The crowd let out a general sigh of disappointment.  Now there would be no fine levied against Crispus.  The fun was over.

Rutherford looked up.  In the colored light of the stained glass windows, Crispus was wrapping the bandage around his hand again, wincing as the linen touched his burn.

Burt continued, “And now, as it is the 23th of March and my duty shall be over in two days’ time, the village’ll choose another head from among the twelve men of the Witan.  Happy New Year to ye all.  I would like to nominate Rutherford Thompson to take my place, but the council will hear all nominations.  What names do ye put forth?”

Sounds of people rustling, moving in their seats, filled the church.  Someone in the back sneezed.  No one spoke.

“Anyone?” said Burt.

A shout arose from the back of the crowd.  “I second the nomination!”

“Second who’s nomination?” a voice shouted back.

“What about Fiscus Walter?” another yelled.

“I third Rutherford!”

“No one’s seconded him yet.”

“Then I second Rutherford.”

“And I third Rutherford!”

It only took a few minutes for the crowd to solidify.  “Rutherford!
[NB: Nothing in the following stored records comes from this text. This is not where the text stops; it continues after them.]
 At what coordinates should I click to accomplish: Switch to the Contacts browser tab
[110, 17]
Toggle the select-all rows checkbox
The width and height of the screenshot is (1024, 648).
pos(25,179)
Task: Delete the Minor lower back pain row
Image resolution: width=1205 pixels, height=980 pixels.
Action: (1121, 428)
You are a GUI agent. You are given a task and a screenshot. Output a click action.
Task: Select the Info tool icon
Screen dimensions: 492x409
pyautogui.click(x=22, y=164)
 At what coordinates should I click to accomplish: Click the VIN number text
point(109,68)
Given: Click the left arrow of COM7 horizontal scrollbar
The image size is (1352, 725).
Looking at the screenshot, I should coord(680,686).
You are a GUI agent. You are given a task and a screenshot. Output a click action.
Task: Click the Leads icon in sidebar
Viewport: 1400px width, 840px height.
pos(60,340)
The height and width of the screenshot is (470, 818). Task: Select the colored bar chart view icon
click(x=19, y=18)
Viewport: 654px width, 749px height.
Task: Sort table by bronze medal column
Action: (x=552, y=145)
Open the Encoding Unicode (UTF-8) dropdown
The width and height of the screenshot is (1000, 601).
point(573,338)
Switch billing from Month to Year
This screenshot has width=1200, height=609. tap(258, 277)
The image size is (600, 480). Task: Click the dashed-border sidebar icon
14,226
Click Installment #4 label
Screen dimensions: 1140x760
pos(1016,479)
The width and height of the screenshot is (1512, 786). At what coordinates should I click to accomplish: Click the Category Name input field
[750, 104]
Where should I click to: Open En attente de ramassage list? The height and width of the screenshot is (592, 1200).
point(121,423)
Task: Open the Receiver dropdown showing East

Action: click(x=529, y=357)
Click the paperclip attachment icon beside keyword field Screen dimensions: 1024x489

Rutherford! Rutherford!” they chanted.

Rutherford felt his heart warm in his chest as he listed to the town chant his name.  It was unexpected that they revered his wisdom so much.  His doubts melted in the warmth of his chest.  He could see it now: himself sitting in the grand wooden chair on the church dais, meting out wise advice to the confused villagers; tending to the extra strip of field allotted to the head of the Witan; being the most important person in town, his benevolence renowned.  He rose to face them, looked at their expectant faces, and felt power course through his veins as he raised his arms and the crowd went silent.

“I, I mean… I, well yes,” he said, and listened as his voice bounced off the rafters of the church as if they were important and decisive.  The crowd cheered. Rutherford felt Burt slap him on the shoulder.

“Congratulations,” Burt said with a grin, shaking Rutherford’s hand.

Rutherford grinned back, pumping his fist up and down.  “Thank you.”

It was not until the uncomfortable hour of midnight that Rutherford realized what he had done.  He sat awake in his curtained bed, Gertrude snoring beside him, and stared at the ceiling in panic.  As head of the Witan, he was now in charge of administering Ordeals.  Every festering wound he had ever seen rushed into his mind in the darkness, wet with pus and boils, oozing blood from between the crevices of a scab, streaked white and smelling noxious.  It was his job to hold a hand in boiling water while the offender screamed.  It was his job to poke through the festering wound two weeks later and make a decree.   His stomach churned and the saliva gathered in his mouth.  He would make a fool of himself in front of the entire town.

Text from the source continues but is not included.